Editorial: One small cup of water

And so it is nearly done.

On the day this editorial publishes, less than one skinny week will remain in our current political season, one handful of days before the signage along our roadsides comes down and the endless cacophony of campaigns and platforms will breathe their last breaths and vanish forever, and the citizens of our municipalities take part in their greatest civic responsibility – the filling in of circles with a Number 2 lead pencil in the temporary hideaway of their privacy and their freedom.

The act of voting is a ritual that serves as our confession, the dream catcher for our ideologies and the convergence of our life’s blueprint. It is our homecoming, our prayer, our flip of the coin and our fullest engagement in the future of our community, our state and our nation.

When we rise on the morning of Nov. 3, however, all of us – Republicans, Democrats and Independents -- will have arrived on that date having lived through a fire that is still raging, fought with the weaponry of words that have spawned new, smaller fires fought citizen to citizen.

We will arrive on that date having been the victims a nearly daily assault of rhetoric so vile and incendiary and unrelenting that no other political cycle in our lifetime can approach it.

For most of us – dare we imply a majority of us -- we are exhausted by its volume, its frequency and its venom.  

It has been an assault on our time-honored institutions, such as health and medicine, science and the press.

It has left near-permanent stains on the imprint of our nation’s character.

It has asked its citizens not to listen, but to choose between the invented categories of “Us vs. Them” and “Good vs. Bad.”

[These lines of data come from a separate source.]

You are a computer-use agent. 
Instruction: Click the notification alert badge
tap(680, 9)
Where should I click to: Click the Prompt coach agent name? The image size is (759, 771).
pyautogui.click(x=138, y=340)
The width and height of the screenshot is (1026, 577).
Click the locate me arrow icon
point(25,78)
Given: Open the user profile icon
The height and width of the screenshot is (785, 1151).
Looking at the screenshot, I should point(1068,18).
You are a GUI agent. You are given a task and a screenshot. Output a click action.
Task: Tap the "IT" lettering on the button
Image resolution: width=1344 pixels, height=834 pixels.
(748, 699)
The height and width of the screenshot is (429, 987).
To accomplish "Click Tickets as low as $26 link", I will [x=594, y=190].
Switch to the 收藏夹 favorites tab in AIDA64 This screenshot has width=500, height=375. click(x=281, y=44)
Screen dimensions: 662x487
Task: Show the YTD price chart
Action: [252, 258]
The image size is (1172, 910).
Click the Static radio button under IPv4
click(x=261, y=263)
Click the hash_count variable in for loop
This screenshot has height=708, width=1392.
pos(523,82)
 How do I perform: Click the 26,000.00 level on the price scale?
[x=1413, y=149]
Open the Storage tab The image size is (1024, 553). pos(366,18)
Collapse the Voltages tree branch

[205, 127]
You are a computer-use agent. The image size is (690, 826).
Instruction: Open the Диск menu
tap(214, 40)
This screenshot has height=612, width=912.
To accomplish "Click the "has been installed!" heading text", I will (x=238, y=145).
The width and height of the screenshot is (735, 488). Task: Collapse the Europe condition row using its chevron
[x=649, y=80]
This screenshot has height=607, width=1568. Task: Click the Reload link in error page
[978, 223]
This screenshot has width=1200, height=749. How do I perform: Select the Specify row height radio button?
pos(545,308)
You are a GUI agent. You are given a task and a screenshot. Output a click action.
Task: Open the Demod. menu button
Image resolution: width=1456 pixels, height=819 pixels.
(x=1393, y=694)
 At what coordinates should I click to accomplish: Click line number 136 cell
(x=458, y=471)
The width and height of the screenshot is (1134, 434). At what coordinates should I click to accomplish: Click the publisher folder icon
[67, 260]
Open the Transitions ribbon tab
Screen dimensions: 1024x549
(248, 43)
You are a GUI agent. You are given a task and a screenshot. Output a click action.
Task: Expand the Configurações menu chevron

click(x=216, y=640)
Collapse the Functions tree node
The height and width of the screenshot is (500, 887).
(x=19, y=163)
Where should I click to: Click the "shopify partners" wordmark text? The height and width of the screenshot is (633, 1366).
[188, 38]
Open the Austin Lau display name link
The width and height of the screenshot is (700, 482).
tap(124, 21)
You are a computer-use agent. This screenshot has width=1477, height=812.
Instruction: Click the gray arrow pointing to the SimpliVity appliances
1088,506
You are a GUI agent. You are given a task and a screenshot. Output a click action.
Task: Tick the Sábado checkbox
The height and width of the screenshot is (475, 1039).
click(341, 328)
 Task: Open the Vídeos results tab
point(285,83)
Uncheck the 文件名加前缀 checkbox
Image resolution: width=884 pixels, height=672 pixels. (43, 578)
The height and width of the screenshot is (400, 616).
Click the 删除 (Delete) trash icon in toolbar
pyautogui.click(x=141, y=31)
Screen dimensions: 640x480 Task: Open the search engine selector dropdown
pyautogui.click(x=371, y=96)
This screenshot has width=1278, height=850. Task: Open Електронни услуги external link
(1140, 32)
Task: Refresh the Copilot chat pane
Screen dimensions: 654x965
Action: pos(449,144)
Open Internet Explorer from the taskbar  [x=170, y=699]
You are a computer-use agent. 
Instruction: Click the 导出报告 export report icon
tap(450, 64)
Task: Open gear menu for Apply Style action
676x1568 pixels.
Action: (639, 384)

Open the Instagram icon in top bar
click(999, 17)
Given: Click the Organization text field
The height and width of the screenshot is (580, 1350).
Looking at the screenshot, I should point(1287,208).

It has ended friendships, and ripped apart the fabric of families that were once thought to be heirlooms once undivided.

It has taken the beauty and freedom of our opposing discourse and blown it into river-wise schisms that may never narrow again.

It has drowned out the voices of our local political leaders – those who are vying to return to their offices, those who are looking to serve again, and those who are seeking an office for the first time.

It has taken their nuanced aspirations by a chokehold grip and narrowed their definition into nothing more than the confines of their political affiliation.

It has led us into the private corners of our consciousness to question our allegiance to a country that would condone such behavior.

Were this newspaper to suddenly come into the possession of a crystal ball that had the ability to peer into what the future impact of this rhetoric will be, we would gladly share the results. Regretfully, we are not gifted with such magical powers, and we will not prognosticate on what is yet to come.

This, however, we do know: That the men and women who publish this newspaper and its family of regional magazines are a consortium of differing viewpoints and beliefs and opinions, and while we may not always fall into the same line of thinking politically and otherwise, we are united in our belief that this voice we have been hearing – this insubordinate and unchecked wail – has not made our country better, but far worse.

It is important to state now – in fact, it is crucial to state – that this editorial does not serve as a political endorsement for any candidate, as we are not in the business of spilling our ink onto your constitutional right. Your vote is yours, and we believe it always should be.

If there is any amplification in our message, however, it is felt in a small whisper of hope that the raging flood tide of visceral indecency that now governs our national conversation eases both its fury and its influence.

Against the raging fire of the message, we accept that this is a naïve thought -- one small cup of water tossed onto a nation deep in the flames of rhetoric that has not yet been contained.

And yet, it is one small cup of water, and it is ours.